The acquisition also signals where ServiceNow sees demand heading. As organisations deploy more autonomous software agents and connect more operational systems, cyber teams are contending with a broader attack surface and a more fragmented set of tools.

Stolen credentials remain a major route into corporate systems, and machine identities now outnumber human identities by more than 80 to one, according to ServiceNow.

Executive view

Amit Zavery, President, Chief Operating Officer, and Chief Product Officer at ServiceNow, outlined the company's view of the combined offering.

"Most security platforms stop at the alert. ServiceNow closes the loop," Zavery said. "Armis gives us real-time, contextual awareness into the cyber risk of every connected asset, including the devices and systems that conventional tools were never built to see. Combined with Veza's identity intelligence, that signal flows into ServiceNow's Context Engine and AI Control Tower, turning exposure into automated remediation with governance and a full audit trail built in at every step."

Yevgeny Dibrov, Armis co-founder and chief executive, said the business was built to secure a wide range of connected assets used in sectors including manufacturing, healthcare and critical infrastructure.

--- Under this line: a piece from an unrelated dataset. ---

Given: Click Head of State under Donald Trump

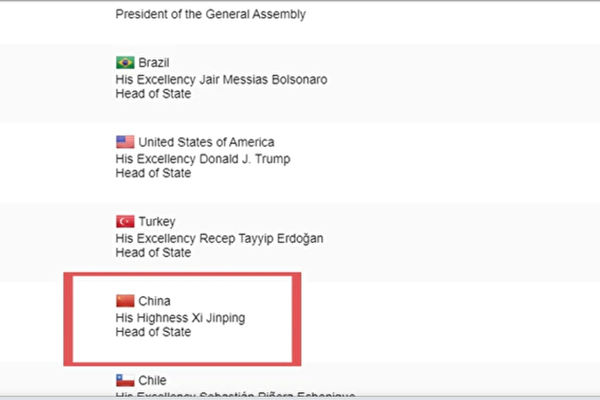Looking at the screenshot, I should (x=152, y=173).
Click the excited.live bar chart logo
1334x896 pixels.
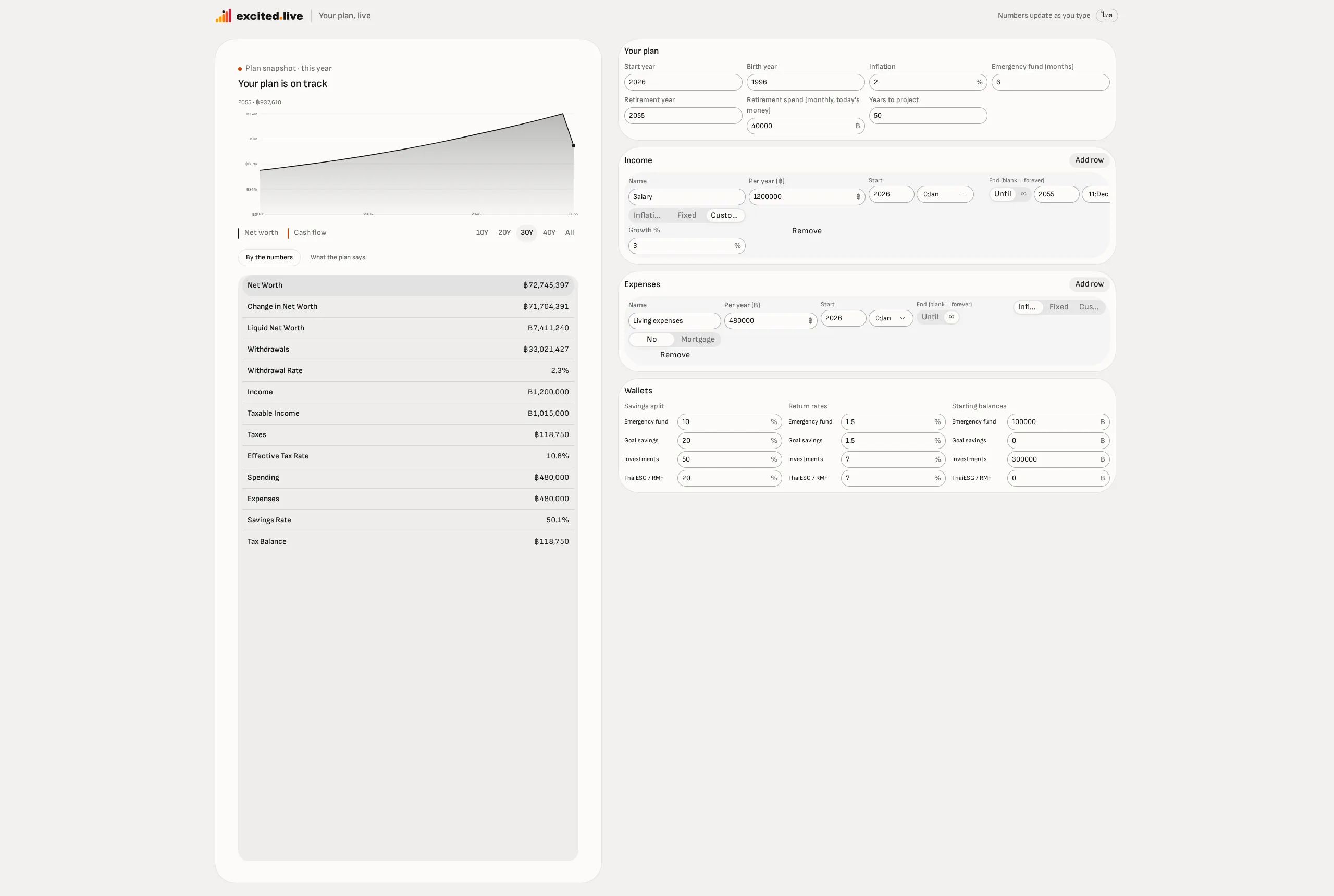point(224,16)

"We built Armis to solve the toughest cybersecurity challenges of organizations globally, protecting all their assets across IT, OT, IoT, medical devices, code, and cloud that are at the heart of manufacturing, healthcare, and critical infrastructure," Dibrov said. "Joining ServiceNow, with Veza already on the platform, enables us to address this mission tenfold to keep the world's largest and most complex enterprise environments safe and secure."

Customer base

Armis now operates with ServiceNow's product, engineering and sales support, while its Armis Centrix product remains available as a standalone offering. The product is already integrated with ServiceNow's AI platform, with deeper integration planned over time.

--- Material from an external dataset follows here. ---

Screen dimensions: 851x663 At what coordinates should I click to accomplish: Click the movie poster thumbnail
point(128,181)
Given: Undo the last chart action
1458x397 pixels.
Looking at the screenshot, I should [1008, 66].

The companies had several integrations in place before the transaction closed. That means ServiceNow is extending existing links between Armis asset data and ServiceNow workflow actions rather than starting from scratch.

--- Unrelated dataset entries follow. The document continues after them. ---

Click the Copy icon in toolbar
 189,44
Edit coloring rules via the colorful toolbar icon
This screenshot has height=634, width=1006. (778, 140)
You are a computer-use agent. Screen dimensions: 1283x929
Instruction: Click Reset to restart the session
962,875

Armis has built a sizeable customer footprint in large enterprises. It is used by nine of the Fortune 10 and more than 35% of the Fortune 100, according to ServiceNow, as well as by public sector bodies and government agencies.

That overlap matters because many of those customers already use ServiceNow products, which could make cross-selling easier as the company folds Armis into its broader platform.

Partner Response

Industry partners framed the deal as part of a wider shift toward more automated security operations.

"Stronger cyber resilience starts with visibility across the entire network," said Rex Thexton, Chief Technology Officer, Accenture Cybersecurity. "At Accenture, we help clients align this critical security foundation with real business outcomes. By leveraging solutions like ServiceNow and Armis, organizations can accelerate automated asset protection so they can scale securely, build the visibility needed to be resilient, and stay ahead of cyber threats."

Fortinet also pointed to its existing relationships with both businesses.

"As the attack surface expands, real-time visibility and control over every asset is non-negotiable," said John Whittle, Chief Operating Officer, Fortinet. "ServiceNow's acquisition of Armis enables a powerful three-way partnership with Fortinet, advancing cybersecurity into an AI-driven, autonomous system that helps organizations continuously understand assets, prioritize threats, and execute response in real time. With Fortinet's industry-leading AI-driven innovation at scale, combined with our long-standing relationships and deep integrations across both platforms, we can drive ServiceNow security workflows with precision - delivering faster, closed-loop protection and more consistent, accurate response for our customers."

Armis employees are joining ServiceNow as it builds out its cyber security business, one of its faster-growing segments, which now stands on a USD $1 billion annual contract value base, according to the company.